You can visualize this by derivating and finding patterns. A more elaborated proof could be done with induction. You can do the same with $h(x) = (1+x)^{-1}$. Once you have it, find Maclaurin polynomial of each fraction, and sum up: $$ f(x) = \frac{1}{2}\left(g(x) + h(x) \right) = \frac{1}{2}\sum_{n=0}^\infty a_n x^n + \frac{1}{2}\sum_{n=0}^\infty b_n x^n = \frac{1}{2}\sum_{n=0}^\infty (a_n + b_n) x^n $$

And done. Now you have your Maclaurin polynomial. Obviously, using $n$th derivatives, you should arrive at the same answer of first method, which is: $a_n = 1$ and $b_n = (-1)^n$.

Answer 2

The higher derivatives can also be found by using the "product rule" for higher derivatives without dealing with series at all. It will be convenient for this function, particularly since you are seeking the values of the derivatives at $ \ x = 0 \ \ . $

We can write the expression $ \ f(x) · (1-x^2) \ = \ 1 \ $ and differentiate it implicitly. The generalization of the product rule of interest here is

$$ \frac{d^n}{dx^n} \ [f(x) · g(x)] \ \ = \ \ \sum_{k \ = \ 0}^{n} \ \binom{n}{k} \ f^{(n-k)}(x) · g^{(k)}(x) \ \ , $$

which resembles a "binomial expansion". What will aid us a good deal in our work is that is that $ \ f(x) \ $ is an even function and is continuous at $ \ x = 0 \ \ , $ so all of the derivatives $ \ f^{(2n-1)}(x) \ $ are odd functions and so $ \ f^{(2n-1)}(0) \ = \ 0 \ \ . $ We will use $ \ g(x) \ = \ 1 - x^2 \ \ , $ for which $ \ g'(x) \ = \ - 2x \ \ , \ \ g''(x) \ = \ - 2 \ \ , $ and $ \ g^{(k)}(x) \ = \ 0 \ \ , \text{for} \ k \ge 3 \ \ ; $ this means that our "binomial expansion" will never use more than three terms.

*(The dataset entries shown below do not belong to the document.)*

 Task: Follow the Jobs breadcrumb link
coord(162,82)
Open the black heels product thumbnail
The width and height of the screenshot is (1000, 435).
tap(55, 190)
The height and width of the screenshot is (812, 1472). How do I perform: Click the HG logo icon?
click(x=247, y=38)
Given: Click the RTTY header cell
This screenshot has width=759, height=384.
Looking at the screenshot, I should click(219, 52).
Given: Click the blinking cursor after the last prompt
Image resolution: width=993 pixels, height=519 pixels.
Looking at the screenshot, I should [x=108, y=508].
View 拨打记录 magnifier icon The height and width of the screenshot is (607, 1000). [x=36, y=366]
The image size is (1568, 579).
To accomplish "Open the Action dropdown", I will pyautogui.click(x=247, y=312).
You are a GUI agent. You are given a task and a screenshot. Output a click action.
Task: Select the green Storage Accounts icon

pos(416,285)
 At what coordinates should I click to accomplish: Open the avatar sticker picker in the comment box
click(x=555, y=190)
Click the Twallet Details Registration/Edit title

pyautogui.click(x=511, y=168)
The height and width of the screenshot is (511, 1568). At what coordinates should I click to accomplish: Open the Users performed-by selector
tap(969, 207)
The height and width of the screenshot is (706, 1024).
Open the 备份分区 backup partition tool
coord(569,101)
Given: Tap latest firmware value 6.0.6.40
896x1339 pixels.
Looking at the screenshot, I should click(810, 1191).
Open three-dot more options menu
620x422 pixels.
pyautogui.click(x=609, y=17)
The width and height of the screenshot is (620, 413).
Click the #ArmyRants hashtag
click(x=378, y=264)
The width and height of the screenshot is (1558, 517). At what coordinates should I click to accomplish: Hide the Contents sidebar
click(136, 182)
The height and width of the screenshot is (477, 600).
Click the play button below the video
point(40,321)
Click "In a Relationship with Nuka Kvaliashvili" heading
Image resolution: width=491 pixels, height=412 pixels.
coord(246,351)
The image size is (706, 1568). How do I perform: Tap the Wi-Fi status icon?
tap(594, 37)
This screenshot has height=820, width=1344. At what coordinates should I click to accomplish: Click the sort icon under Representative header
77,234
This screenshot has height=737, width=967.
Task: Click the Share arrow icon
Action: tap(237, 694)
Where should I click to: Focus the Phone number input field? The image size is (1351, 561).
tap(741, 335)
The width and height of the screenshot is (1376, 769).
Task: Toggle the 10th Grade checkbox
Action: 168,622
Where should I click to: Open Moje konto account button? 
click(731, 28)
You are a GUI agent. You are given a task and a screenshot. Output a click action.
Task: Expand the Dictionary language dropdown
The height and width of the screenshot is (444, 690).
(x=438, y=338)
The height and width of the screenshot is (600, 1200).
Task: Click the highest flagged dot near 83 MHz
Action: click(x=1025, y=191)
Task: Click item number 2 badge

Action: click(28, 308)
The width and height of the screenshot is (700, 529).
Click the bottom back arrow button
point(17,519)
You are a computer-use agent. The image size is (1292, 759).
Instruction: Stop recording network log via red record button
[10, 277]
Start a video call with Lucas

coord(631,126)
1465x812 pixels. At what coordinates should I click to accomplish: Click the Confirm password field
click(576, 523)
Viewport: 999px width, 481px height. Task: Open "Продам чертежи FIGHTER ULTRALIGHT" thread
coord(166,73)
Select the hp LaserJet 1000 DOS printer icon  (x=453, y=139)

Our successive differentiations are then

$$ f'(x) · (1-x^2) \ + \ f(x) · (-2x) \ = \ 0 \ \ \Rightarrow \ \ f'(0) · (1-0^2) \ + \ f(0) · (-2·0) \ = \ 0 $$ $$ \Rightarrow \ \ f'(0) \ = \ 0 \ \ , $$

[as expected]

$$ f''(x) · (1-x^2) \ + \ 2·f'(x) · (-2x) \ + \ f(x)· (-2) \ = \ 0 $$ $$ \Rightarrow \ \ f''(0) · (1-0^2) \ + \ f'(0) · (-2·0) \ + \ f(0)· (-2) \ = \ f''(0) \ + \ 0 \ + \ 1 · (-2) \ = \ 0 $$ $$ \Rightarrow \ \ f''(0) \ = \ 2 \ \ , $$ $$ f'''(x) · (1-x^2) \ + \ 3·f''(x) · (-2x) \ + \ 3·f'(x)· (-2) \ + \ f(x) · 0 = \ 0 $$ [since we have now reached a term with $ \ g'''(x) = 0 \ $ ] $$ \Rightarrow \ \ f'''(0) · (1-0^2) \ + \ 3·f''(0) · (-2·0) \ + \ 3·f'(0)· (-2) \ = \ 0 $$ $$ \Rightarrow \ \ f'''(0) \ + \ 3 · 2 · 0 \ + \ 3 · 0 · (-2) \ = \ 0 \ \ \Rightarrow \ \ f'''(0) \ = \ 0 \ \ , $$ [again as it should be] and $$ f^{(4)}(x) · (1-x^2) \ + \ 4·f'''(x) · (-2x) \ + \ 6·f''(x)· (-2) \ = \ 0 $$ $$ \Rightarrow \ \ f^{(4)}(0) · (1-0^2) \ + \ 4·f'''(0) · (-2·0) \ + \ 6·f''(0)· (-2) \ = \ 0 $$ $$ \Rightarrow \ \ f^{(4)}(0) \ + \ 4 · 0 · 0 \ + \ 6 · 2 · (-2) \ = \ 0 \ \ \Rightarrow \ \ f^{(4)}(0) \ = \ 24 \ \ . $$

So we may now suspect that the pattern for our function is $$ f^{(n)}(0) \ \ = \ \ \left\{ \begin{array}{rcl} 0 \ \ , \ \mbox{for} \ n \ \text{odd} \\ n! \ \ , \mbox{for} \ n \ \text{even} \end{array} \right. \ \ . $$ If we examine the non-zero terms in the next non-zero derivative, we have $$ \Rightarrow \ \ \binom{6}{0} · f^{(6)}(0) · (1-0^2) \ + \ \binom{6}{2}·f^{(4)}(0)· (-2) \ = \ 0 $$ $$ \Rightarrow \ \ 1 · f^{(6)}(0) \ = \ \binom{6}{2} · 4! · 2 \ = \ 6! \ \ , $$

and indeed all higher even derivatives are $ \ f^{(2m)}(0) \ = \ \binom{2m}{2} · (2m-2)! · 2 \ = \ (2m)! \ \ . $ Inserting this into the Maclaurin terms for $ \ f(x) \ $ will produce $ \ \frac{f^{(2m)}(0)}{(2m)!} \ x^{2m} \ = \ 1 · x^{2m} \ \ , $ giving us a series containing only even powers of $ \ x \ $ (as we should have for an even function) and for which all of the coefficients equal $ \ 1 \ \ . $